新歩道橋844回

2013年6月10日更新


 
 親友の木村隆から新著が届いた。「演劇人の本音」(早川書房刊)で、24人の演劇人へのインタビュー集だ。小幡欣治、別役実、山田太一らの劇作家から、仲代達矢、大滝秀治、奈良岡朋子、梅野泰靖、南風洋子、樫山文枝、日色ともゑら俳優たちの名がズラリと並ぶ。「演じるとは何か?」「演劇の本質に迫った」などと、帯の惹句からして相当な力の入れ方だ。 
 《ふむ・・・》
 深夜、この労作と向き合う。例えば仲代の小見出しは「役になり切れ? いや、絶対になり切れない」、大滝のそれは「役は浸かる。浸る、耽る、籠めるもの」とある。70才で役者(らしきもの・・・と言うべきか)兼業(これも恐れを知らぬ表現)に転じて7年目の僕は、文字通り震撼させられる。 「あんたはそのとば口にいるのだ。もっとひたむきに勉強しろ!」
 とでもいいたげな、木村の顔が目に浮かぶ。
 〝うれしい会〟というゴルフコンペが年に3回ほどある。亡くなった小幡欣治が主宰した催しで、それに参加、東京への帰路、便乗させてもらった車の主、東京宝塚劇場の小川支配人が、
 「木村さんが〝です、ます〟で相手する人に初めて会ったわ」
 と笑った。この人元宝塚の大スター甲にしきで、木村とは長いつき合いのはず。
 ことほどさように木村は、演劇評論家としての地歩を占めているのだが、もともとはスポーツニッポン新聞社の同僚で、酔余僕が、
 「あいつは、俺のヘイタイです」
 と言い放つ間柄。山形・鶴岡の産まれで、重めめの口調が時に膠もなく聞こえる損がある。

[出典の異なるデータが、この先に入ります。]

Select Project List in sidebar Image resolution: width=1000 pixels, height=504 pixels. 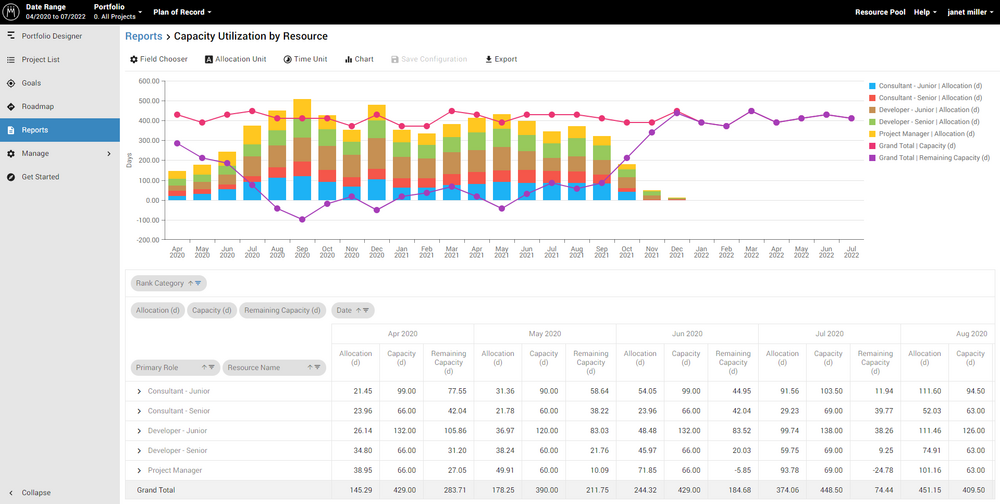click(x=40, y=60)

 この本が、彼の演劇論や俳優論ではなく、インタビュー形式であるところが面白い。持ち前のねちっこさで、とことん根堀り葉堀りしただろう気配がありあり。うまく相手の本音を引き出した妙がある。「演じるとは何か?」に徹底的にこだわり、ついには取材対象の人間そのものにやんわりと肉薄していて鋭い。
 相前後して、もう一人の親友・寺本幸司が、下北沢で個展を開いた。かつて浅川マキ、りりィ、桑名正博、下田逸郎、南正人らをプロデュースした切れ者。近ごろは寺本耿の筆名で小説も書いている。発表の場が勝目梓がボスの同人誌「スペッキヲ40」なのも何となくシブイが、今度は「てらもとゆきじ・絵画(?)展」と来た。
 《いつから、絵なんてものを?》
 いぶかりながら個展の最終日、5月26日夕方に出かけたのは、打ち上げの酒盛りに参加する魂胆があってのこと。驚くべきことに、展示された絵はここ2カ月半ほどで一気に書き上げたものだと言う。ぐりぐりと歪んだ楕円の中に、人物やら心象風景やらが描かれた、不思議な世界。混沌の意識の中の一瞬の覚醒を、切り取ったというか、すくい上げたというか。
 湘南・大磯へ転居して3年、元町長の絵書き夫妻と知り合って、絵心が触発されたらしい。これまでの半生に視聴きして、脳裡に蓄積されていたさまざまな〝美〟が、一気に爆発した。それを形にし、人に示すことで彼は、長い裏方人生から表舞台に跳躍したらしいのだ。
 近くでライブをやっていた下田も顔を出す。
 「そう言や俺たち、ブロードウェイのオフオフでミュージカルやったあと、大勢で小西さんちへころがり込んだよな」
 下田が東京キッドブラザーズ公演の?末に触れたから、居合わせた何人かと僕は、僕の三軒茶屋時代へタイムスリップした。1970年代、お化け屋敷めいた古い西洋館に蟠踞して、寺本は同居人第1号、木村はしばしば酔っ払いの泊り客ふうだった。
 《みんな、なかなかに年に似ぬ充実ぶりだ》
 寺本75才、木村71才、いずれもこの世界の泥水を、たっぷり吸収した挙句の物狂いというか、潮満ちての開花というか。その喜びを友人の一人として共有しながら、
 《俺もうかうかしていられないぞ》
 77才になる僕は、逗子の歯医者に通いつつ、9月末の劇団東宝現代劇75人の会公演に、じっとりと備えている。